▶ [Excerpted text]

________________________

I have stood on hilltops in blowing gales in the Akka, and conducted very unscientific experiments (driving home from work at A road speeds with all the windows open. In January), and have yet to be bothered by windchill. You can feel the wind pressing on the jacket, but it does not seem (to me) to wick the heat away. This is a big deal to me as I’ve always been one of the types that don’t mind how cold it gets, but one puff of wind chill and I’m shivering.
I also like the weight, or the lack of it. At 645g it feels like you’re putting on air (which in a sense, you are). It is so much lighter than my previous jackets. For instance my Craghopper Kiwi Jacket is 1459g, over twice the weight!
And it’s comfortable, very comfortable. Putting it on feels like slipping into that old pair of walking boots that you’ve taken years of wearing to shape into that perfect fit. I have the large Akka, and at 5’9” and 200lbs I find it to be a good fit. Hugging enough to keep the chills out, but with just enough room to be able wear a fleece when the temperature truly plummets. I have found no draughts down the neck or up the back when zipped in. The cuffs also seal well, even over gloves, and the collar zips up tightly enough without that ‘strangled’ feeling I’ve had with other jackets.
I have not gone out in heavy rain in the Akka, but it seemed to fare just fine in light rain. Water seemed to soak into the polyester, but not affect the down within.
The Akka has become the jacket I reach for since I received it. Whether it’s going to work, walking the dogs, offroading, or outside by the firepit till 2am, it’s the jacket I want to be keeping me warm. Though to be fair, the Akka is not often by the firepit. I have a ‘sacrificial’ old coat I wear for that due the all too often flying ember damage risk.
Which brings me to a downside I have found with the Akka. I worry about it. I worry about how easily it may be damaged. I worry about what is around me and if it might tear the jacket. Not a concern I’ve had with previous outdoor jackets. It’s just that the Akka is too ‘lightweight’. The polyester feels so flimsy, so thin. I have, unfortunately, brushed against thorns while out walking the dogs (they were hanging out from the hedge I was trying to avoid) , and now have 3 small tears in the right sleeve. On the bright side, they are not growing so perhaps the polyester is some form of ‘ripstop’.
Something else that bothered me a bit was the tiny inside pocket. Tiny to me anyway. I use a Galaxy Note loaded with Viewranger (digital OS maps) as my primary navigation when out walking/hiking, and traditionally keep it in my inside jacket pocket so I can pull it out quickly for a location update. In the Craghoppers I’ve previously worn, it’s not been a problem due to the large map pocket found in the jacket, but it doesn’t quite fit in the Akka jacket inside pocket. It’s not really an issue as I have plenty of pockets in my hiking trousers, but I do now find myself having to think which pocket I use instead.
The final minus for me, at least until later in the year, is that, as I mentioned at the beginning, the Akka is warm. OMG it’s WARM! This has been a huge plus until recently, but with the change in the weather the outside temperature is now often above 5c. This is making the jacket too hot for me, even unzipped. I would consider the AKKA to be strictly a one season jacket, and the season appears to be over.
But when the temperature drops again and the icy North winds return, the Akka will be the first jacket I reach for.
A massive thanks to Tim for putting together the post and for agreeing for me to publish photos of him (sadly he refused to provide any photos of eggs hatching in the pockets!).

________________________

▶ [Things to do]
• a. Duplicate the passage of the jacket review starting at "And it’s comfortable, very" and ending at "the down within.".
• b. In the jacket review, what caused the three small tears in the right sleeve of the Akka?
The lines that come after this have no connection to the jacket review.

▶ [Material supplied]

________________________

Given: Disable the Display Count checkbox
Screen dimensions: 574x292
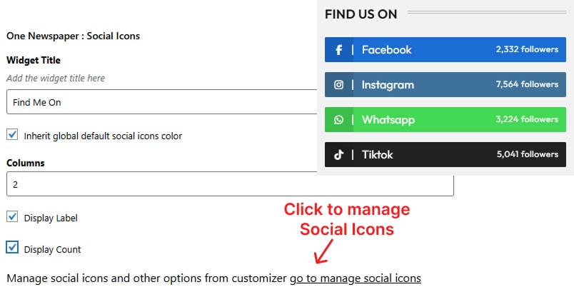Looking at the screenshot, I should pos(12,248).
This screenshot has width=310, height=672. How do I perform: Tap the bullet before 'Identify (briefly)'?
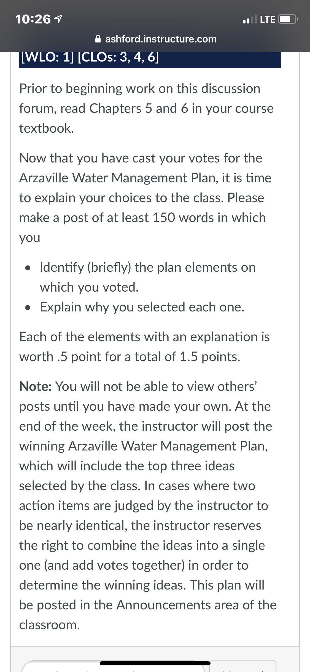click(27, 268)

________________________

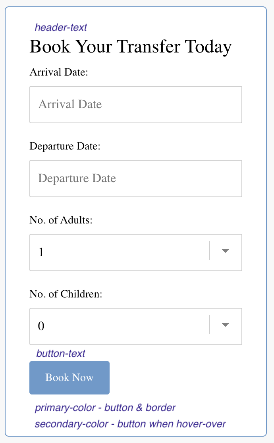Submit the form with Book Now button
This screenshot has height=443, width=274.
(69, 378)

________________________

▶ [Answer section]
• a.
And it’s comfortable, very comfortable. Putting it on feels like slipping into that old pair of walking boots that you’ve taken years of wearing to shape into that perfect fit. I have the large Akka, and at 5’9” and 200lbs I find it to be a good fit. Hugging enough to keep the chills out, but with just enough room to be able wear a fleece when the temperature truly plummets. I have found no draughts down the neck or up the back when zipped in. The cuffs also seal well, even over gloves, and the collar zips up tightly enough without that ‘strangled’ feeling I’ve had with other jackets.
I have not gone out in heavy rain in the Akka, but it seemed to fare just fine in light rain. Water seemed to soak into the polyester, but not affect the down within.

• b. The reviewer brushed against thorns hanging out from a hedge while walking the dogs.